— Моя хорошая, — я, не выходя, тяну Дашу на себя. Мне очень хочется целовать ее губы. Она мягко нежится в моих ласках, бормоча, что-то невнятное. Наши щёки соприкасаются, и я чувствую, что ее — мокрые. Слёзы? Она, блять, плакала?
— Даша! — я встряхиваю ее, — В чем дело? — выхожу из нее и разворачиваю к себе лицом. Ее глаза медленно моргают и смотрят непонимающе.
— Что не так? — робко.
— Это я хочу узнать! — меня взрывет, — Я сделал больно?
— Нет… — ее уголки губ дёргаются в смущённую улыбку, — Просто мне никогда не было ТАК хорошо. Это эмоции…
— Охренеть, — я облегченно выдыхаю, и чувствую, как где-то в глубине души приятно разливается чувство собственности. Прижимаюсь губами к ее и стираю пальцами влагу со щёк, — Ты ни с кем не кончала раньше, детка?
— Ну… — она ложится щечкой на мой плечо, смущаясь, — Как-то было, когда я была сверху, но… совсем не так.
Такое доброе утро
Дарья.
Спать в тяжелых мужских объятиях мне непривычно. Егору, очевидно, тоже, но он два раза за ночь, когда я пыталась откатиться, возвращал меня назад. Молча прижимал к своей груди спиной и снова засыпал.

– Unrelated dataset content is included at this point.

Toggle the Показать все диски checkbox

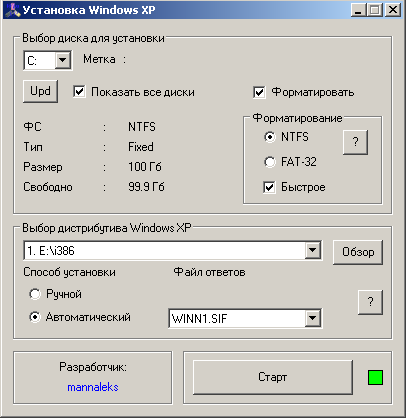pyautogui.click(x=79, y=92)
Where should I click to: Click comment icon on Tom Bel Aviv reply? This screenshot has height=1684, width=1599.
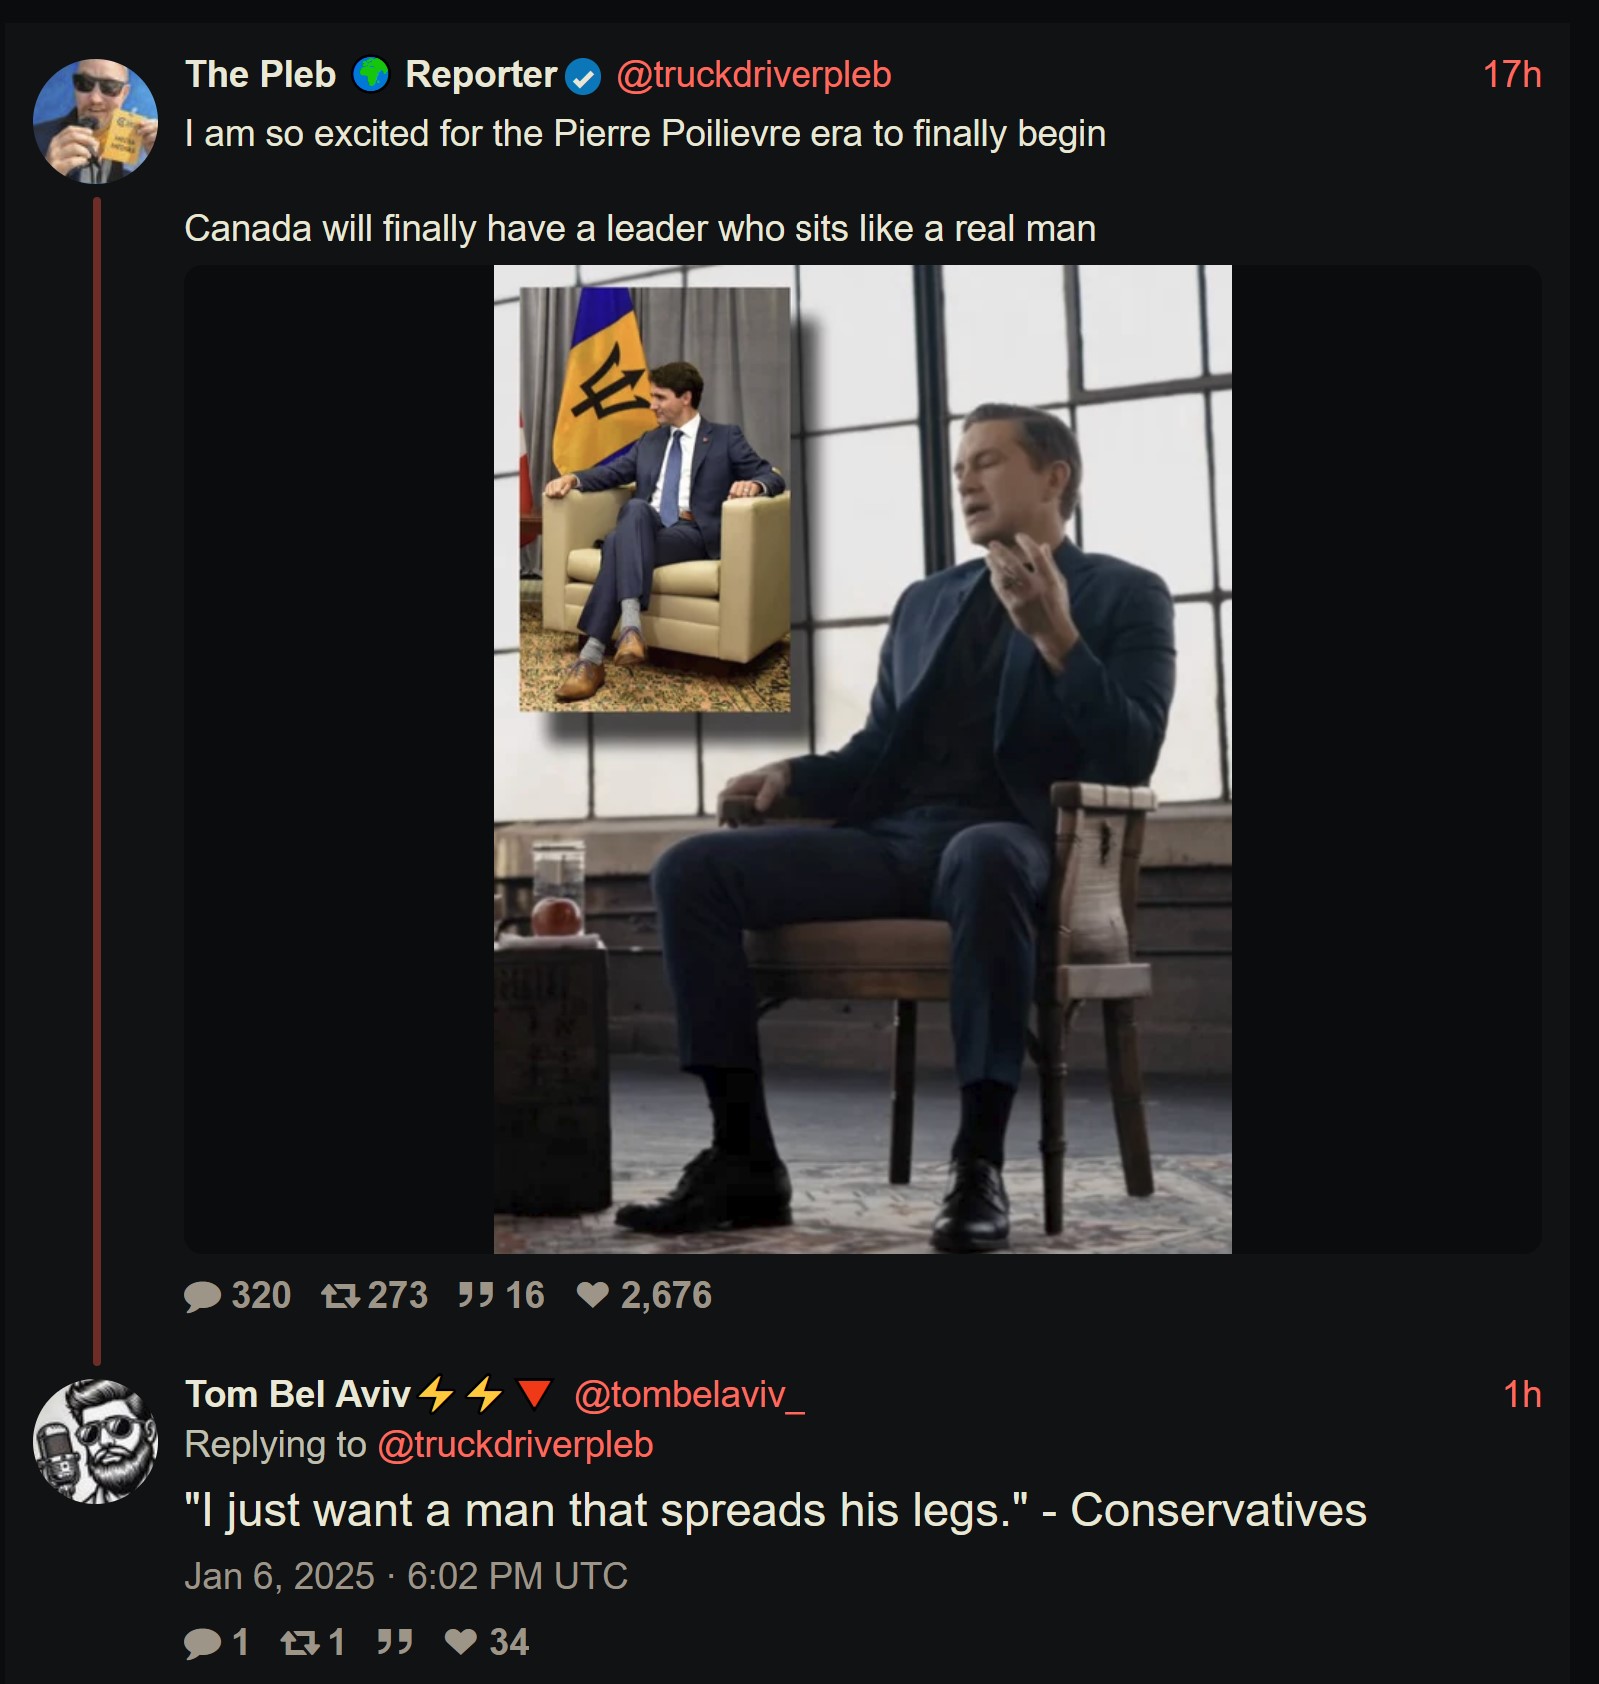pos(203,1642)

Прислушиваюсь к его дыханию. Глубокое, ровное, похоже, что спит крепко. Осторожно начинаю выползать из-под его руки, но неожиданно эта самая рука оживает и начинает путешествие к низу моего живота. Уверенно и властно накрывает мой лобок и скользит пальцем между губок. Мое дыхание тут же сбивается, а там, под его рукой становится сладко, мокро и тяжёло.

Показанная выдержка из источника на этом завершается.